It does introduce an extra complexity though: it's harder for the programmer to keep straight what code is executing at compile time vs runtime because the code is interleaved and the context clues are minimal. I wonder if a "comptime shader" could be added to the language server/editor plugin that puts a different background color on comptime code.
>You can _reason_ about a function from its declaration if it has a clear logical purpose, is well named, and has well named parameters.
I think "reason" in gp's context is "compile-time reasoning" as in the compiler's deterministic algorithm to parse the code and assign properties etc. This has downstream effects with generating compiler errors, etc.
It's not about the human programmer's ability to reason so any "improved naming" of function names or parameters still won't help the compiler out because it's still just an arbitrary "symbol" in the eyes of the parser.
Downstream effects with generating compiler errors is still about the human programmer's ability to reason about the code, and error messages can only reference the identifier names provided.
The compiler doesn't do anything you, the programmer, don't tell it to do. You tell it what to do by writing code using a certain syntax, connecting identifiers, keywords, and symbols. That's it. If the meaning isn't in the identifiers you provide and how you connect them together with keywords and symbols, it isn't in there at all. The compiler doesn't care what identifier names you use, but that's true whether the identifier is for a parameter label, type name, function name or any other kind of name. The programmer gives those meaning to human readers by choosing meaningful names.
Anyway, zig's compile errors seem OK to me so far.
Actually, the zig comptime programmer can do better than a non-programmable compiler when it comes to error messages. You can detect arbitrary logical errors and provide your own compiler error messages.
There are many ways one can reason about functions, and I think all of us use multiple methods. Parametricity provides one way to do so. One nice feature is that its supported by the programming language, unlike, say, names.
I saw that. But I don't think it has bearing on zig comptime.
zig generates a compile error when you try to pass a non-conforming type to a generic function that places conditions/restrictions on that type (such as by calling a certain predicate on instances of that type).

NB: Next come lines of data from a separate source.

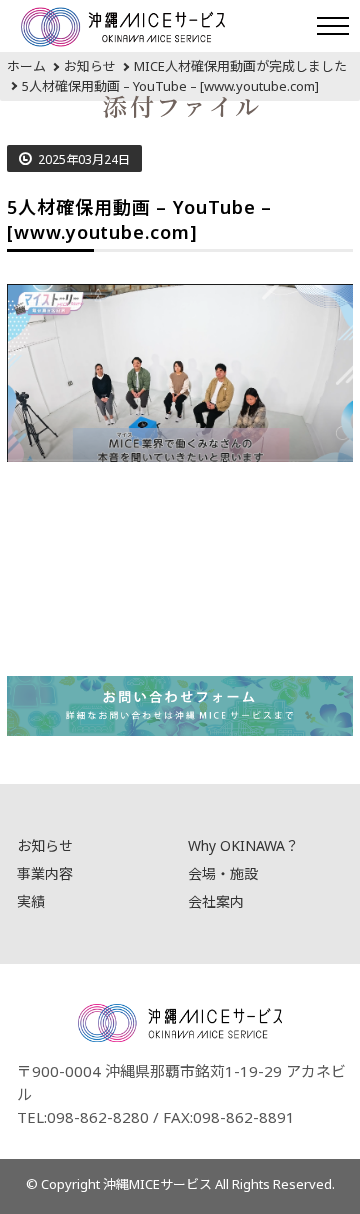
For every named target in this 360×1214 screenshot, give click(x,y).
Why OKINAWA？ (243, 845)
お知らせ (45, 845)
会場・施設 (223, 873)
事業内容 (45, 873)
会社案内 (216, 901)
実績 (31, 901)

It's probably important to note that parametricity is a property of specific solution spaces, and not really in the ultimate problem domain (writing correct and reliable software for specific contexts), so isn't necessarily meaningful here.
> zig generates a compile error when you try to pass a non-conforming type to a generic function that places conditions/restrictions on that type (such as by calling a certain predicate on instances of that type).

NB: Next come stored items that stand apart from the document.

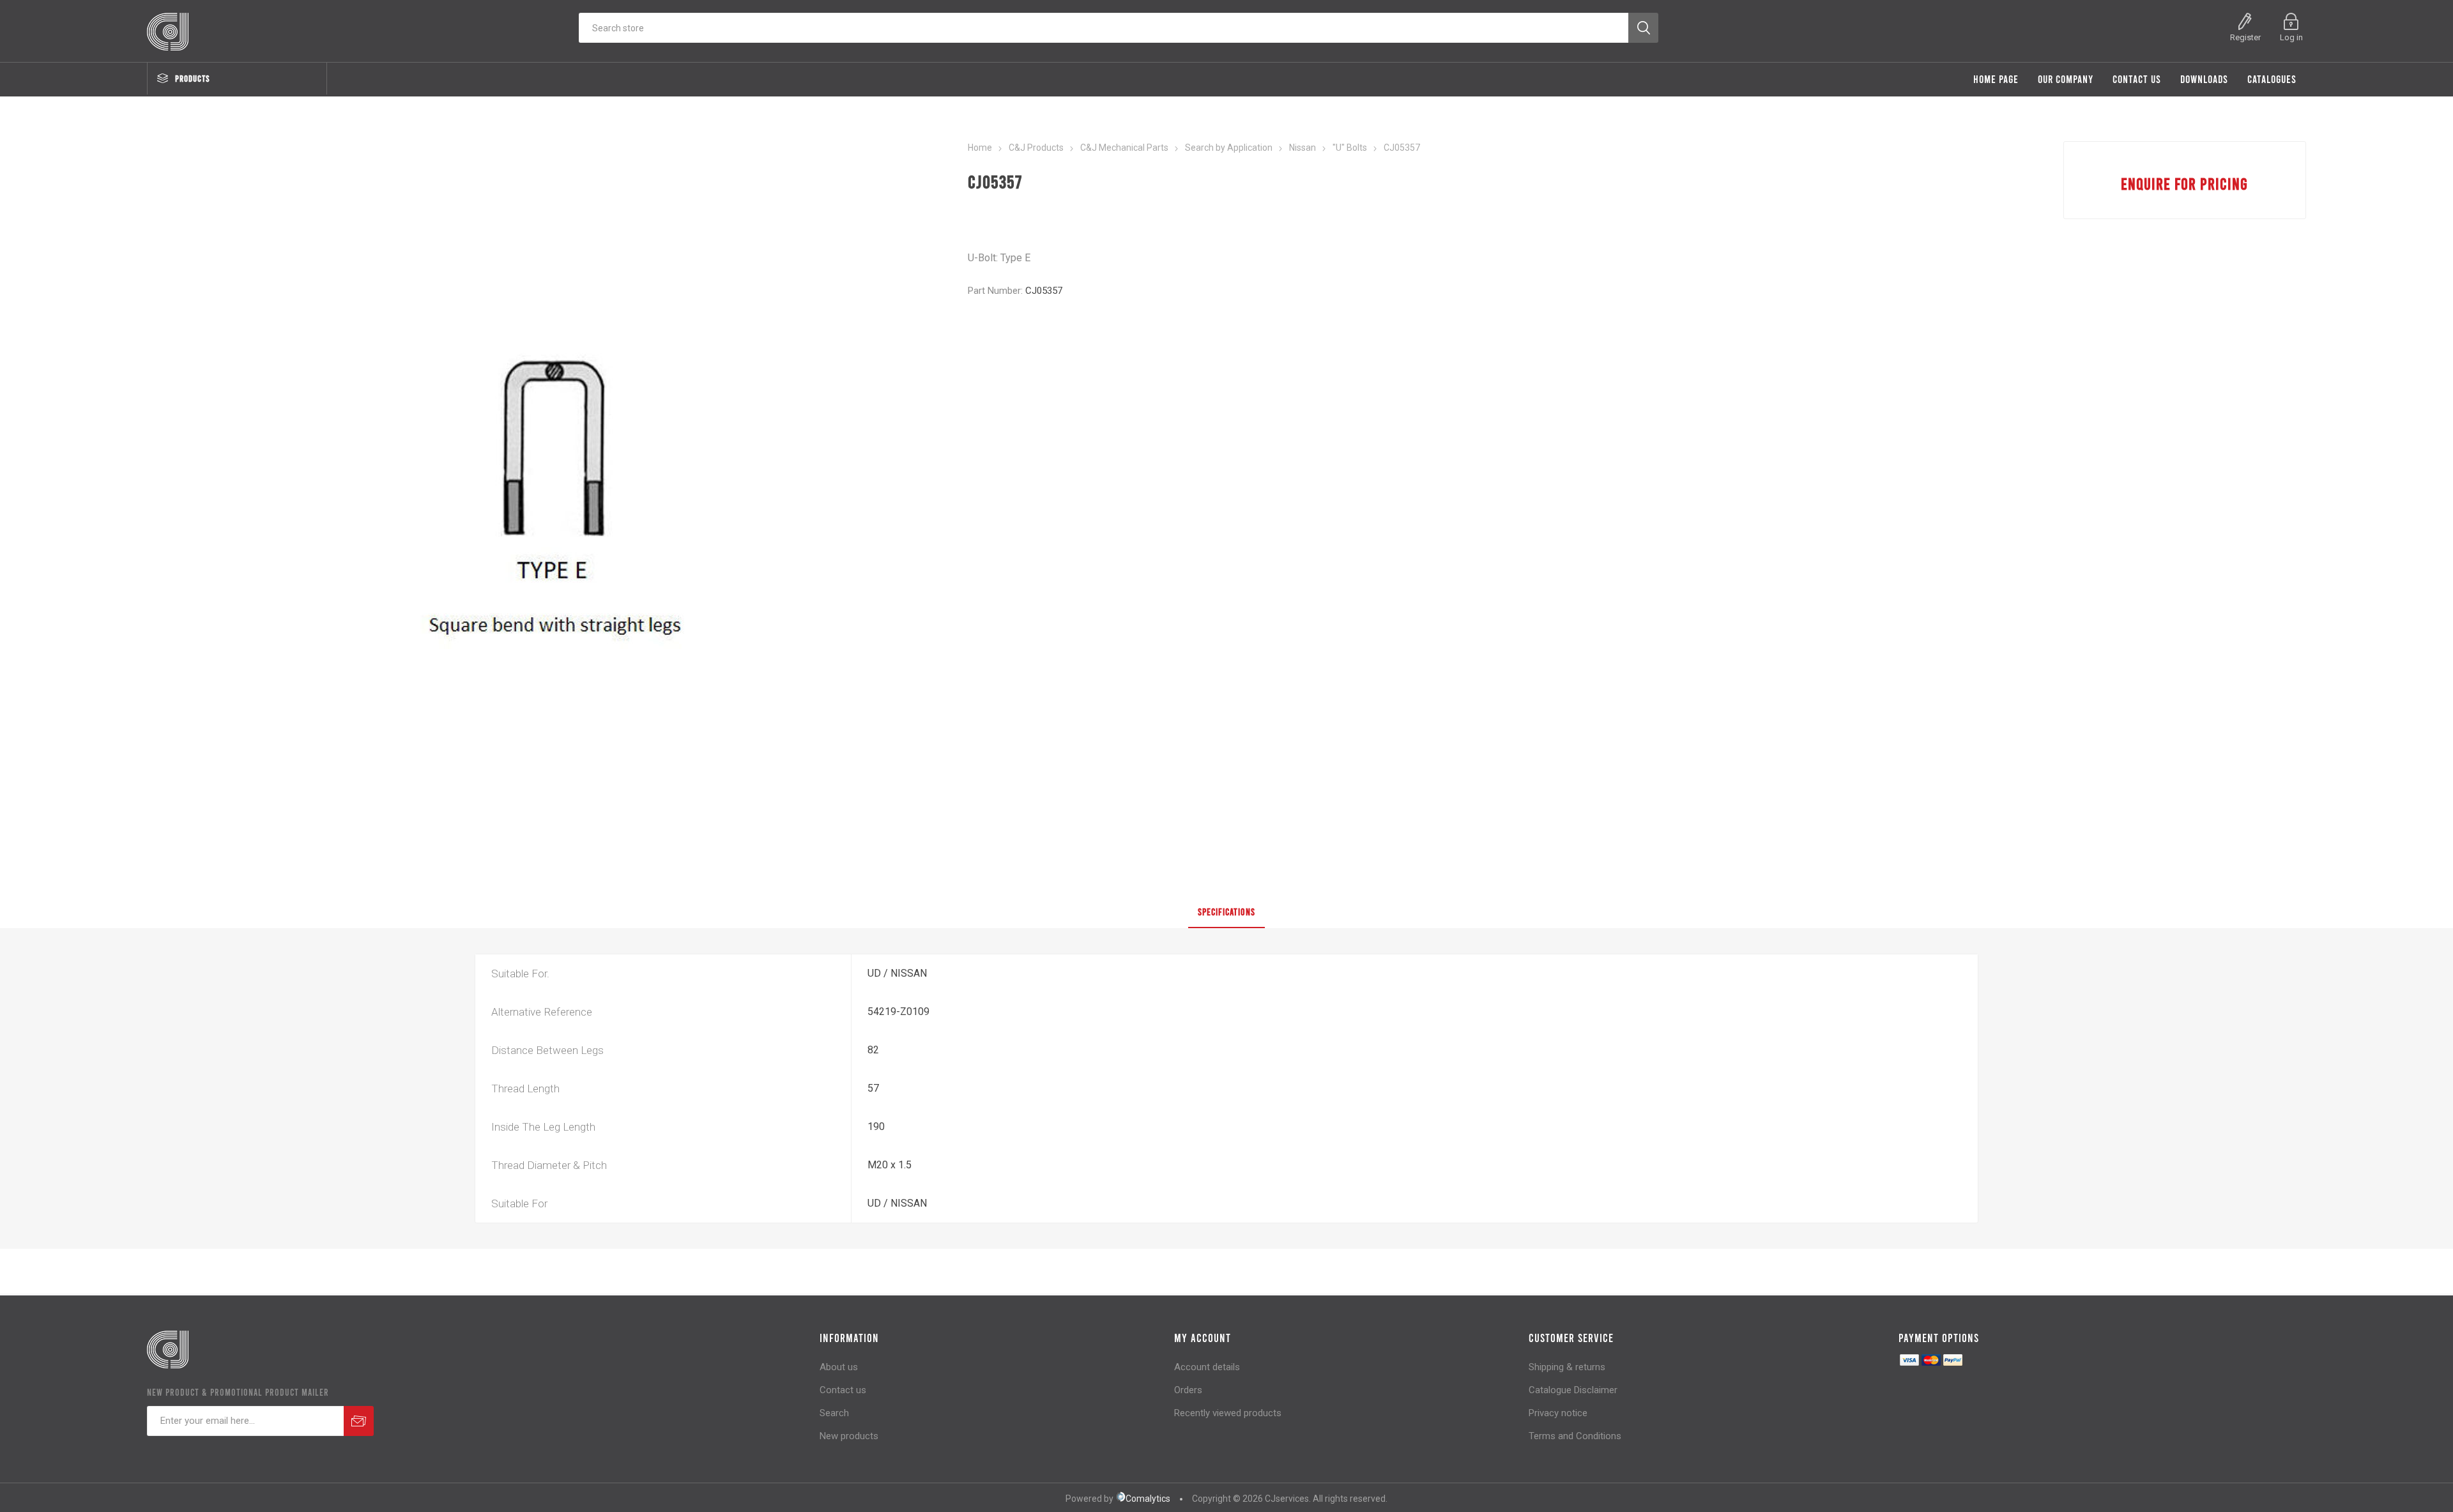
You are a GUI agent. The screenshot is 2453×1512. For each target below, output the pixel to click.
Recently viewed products (1227, 1413)
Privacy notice (1558, 1413)
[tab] (1226, 912)
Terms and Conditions (1575, 1436)
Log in (2291, 37)
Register (2245, 37)
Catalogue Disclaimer (1573, 1390)
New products (849, 1436)
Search (834, 1413)
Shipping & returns (1567, 1367)
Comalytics (1148, 1498)
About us (839, 1367)
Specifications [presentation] (1226, 911)
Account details (1207, 1367)
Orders (1188, 1390)
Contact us (843, 1390)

Sure, but only after it's fully expanded, which is much harder to debug. And if a generic function doesn't fail to compile but rather silently behaves differently (e.g. if it calls a function that behaves unexpectedly, but still exists, on the type in question) then you don't get an error at all.
> parametricity is a property of specific solution spaces, and not really in the ultimate problem domain (writing correct and reliable software for specific contexts)
Nonsense. Without parametricity your software is not compositional and it becomes impossible to write correct software to solve complex problems.
Code goes into the compiler. Either compiled code or errors come out. There's no partial expansion step to cause confusion.
You're probably referring to something about the flexibility zig's comptime allows, but it's important to note a zig programmer can be as picky as they want about what types a generic function will accept. People are really just talking about what the syntax for expression type restrictions is.
> Without parametricity your software is not compositional and it becomes impossible to write correct software to solve complex problems.
You can hold that opinion, but it's not a fact. The overall question isn't binary. It's one of balancing complexity and flexibility. A fixed system for specifying type restrictions is simpler and provides fewer opportunities for mistakes (assuming it's well designed), and may have parametricity. However, the lack of flexibility can just push the complexity elsewhere, e.g., leading to convoluted usage patterns, which could lead to more mistakes. A programmable system for specifying type restrictions offers more flexibility at the cost of more up-front complexity, but in a well-designed system the flexibility could lead to less overall complexity, and fewer mistakes. A nice thing about zig's approach is that the generics metaprogramming language is pretty much the same as the regular language, which mitigates the increase in complexity. I actually think it should be possible to create some kind of generics system that could credibly be said to be programmable and have parametricity, though I don't think there's any point to doing so.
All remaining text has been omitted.